#### Textabschnitt
Ein neuer Weg für China
15. Januar 2010 | Freitag, Januar 15, 2010
Labels: In eigener Sache
Wie viele andere weithin bekannte Organisationen sind auch wir immer wieder Cyber-Attacken ausgesetzt. Mitte Dezember haben wir einen gezielten, technisch hochentwickelten Angiff auf unsere Firmen-Infrastruktur festgestellt. Bei dem aus China kommenden Angriff wurde geistiges Eigentum von Google gestohlen. Allerdings wurde kurz darauf deutlich, dass es sich bei dem Angriff nicht nur um einen vereinzelten Sicherheitsvorfall handelte.
Zunächst einmal war Google nicht das einzige Ziel. Bei unserer Untersuchung des Vorfalls stellte sich heraus, dass mindestens zwanzig weitere Großunternehmen aus verschiedenen Branchen, wie z. B. Internet, Finanzen, Technologie, Medien und Chemie, von ähnlich gearteten Angriffen betroffen waren. Diese Unternehmen werden derzeit von uns benachrichtigt. Außerdem arbeiten wir in dieser Angelegenheit mit den verantwortlichen US-Behörden zusammen.

#### Ziel der Übung
Fasse den Textabschnitt oben bitte in zwei Sätzen zusammen.

#### Datenauszug

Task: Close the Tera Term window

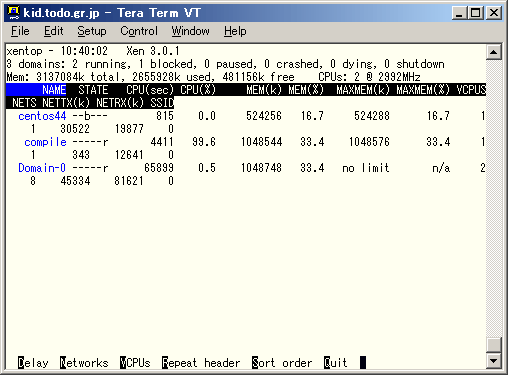Action: click(x=494, y=13)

#### Die Lösung
Mitte Dezember stellte Google einen gezielten, technisch hochentwickelten Angriff aus China auf seine Firmen-Infrastruktur fest, bei dem geistiges Eigentum gestohlen wurde. Mindestens zwanzig weitere Großunternehmen aus Branchen wie Internet, Finanzen, Technologie, Medien und Chemie waren von ähnlichen Angriffen betroffen; Google benachrichtigt sie derzeit und arbeitet mit den verantwortlichen US-Behörden zusammen.